Texte choisi
--*--
Depuis plusieurs mois François Cormier-Bouligeon, le député LREM du Cher, est l’un des élus les plus en vue contre l’engrillagement des propriétés en Sologne. Il devrait présenter prochainement un projet de loi visant à interdire la chasse dans les enclos et l’importation des cervidés. Sa circonscription, la première, comprend la totalité de la partie solognote du département du Cher.
Association Les amis des chemins de Sologne
Au milieu d’une longue ligne droite, sur la route qui mène de Sainte-Montaine à Aubigny-sur-Nère, sur l’un des rares chemins de randonnée accessible à tous dans le secteur, entre deux rangs de haut, très haut, trop haut, grillages, en janvier 2020, François-Cormier Bouligeon, député LREM du Cher, Richard Ramos, député LREM du Loiret et Nadia Essayan, députée Modem du Cher, s’étaient donné rendez-vous. Là, ils avaient expliqué que l’engrillagement excessif c’était « des chasses à 300 sangliers tués dans une journée, un danger sanitaire dû à la surpopulation des animaux » mais aussi une potentielle catastrophe écologique si un incendie se déclarait de par son inaccessibilité.
--*--
Données enregistrées
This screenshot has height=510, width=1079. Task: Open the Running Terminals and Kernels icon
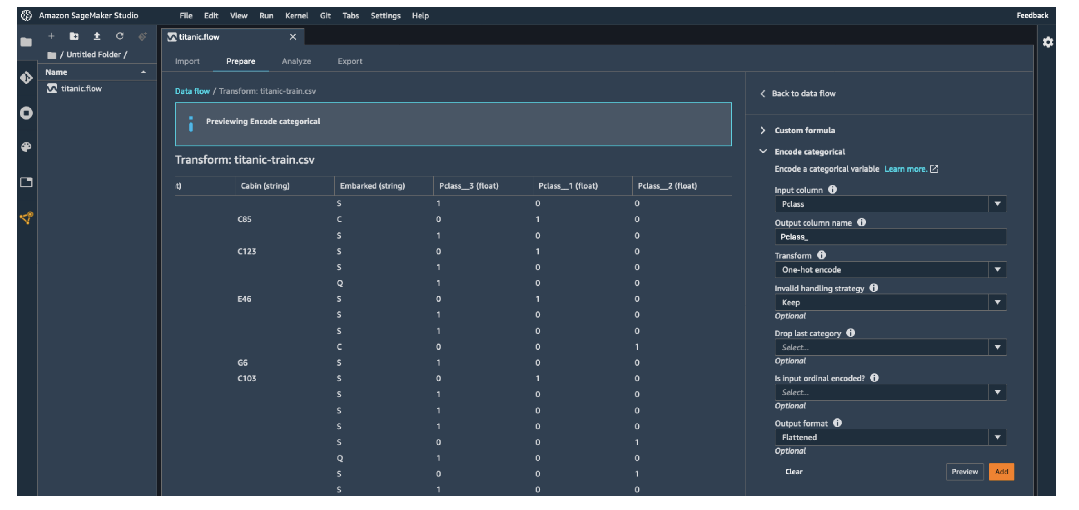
--*--
Problèmes à résoudre
1) Dressez la liste de tous les noms de lieux qui figurent dans le texte sur l'engrillagement en Sologne.
2) Recopiez le passage du texte sur l'engrillagement en Sologne qui va de « Depuis plusieurs mois » jusqu'à « département du Cher. ».

Les résultats
1) Sologne, Cher, Sainte-Montaine, Aubigny-sur-Nère, Loiret

2)
Depuis plusieurs mois François Cormier-Bouligeon, le député LREM du Cher, est l’un des élus les plus en vue contre l’engrillagement des propriétés en Sologne. Il devrait présenter prochainement un projet de loi visant à interdire la chasse dans les enclos et l’importation des cervidés. Sa circonscription, la première, comprend la totalité de la partie solognote du département du Cher.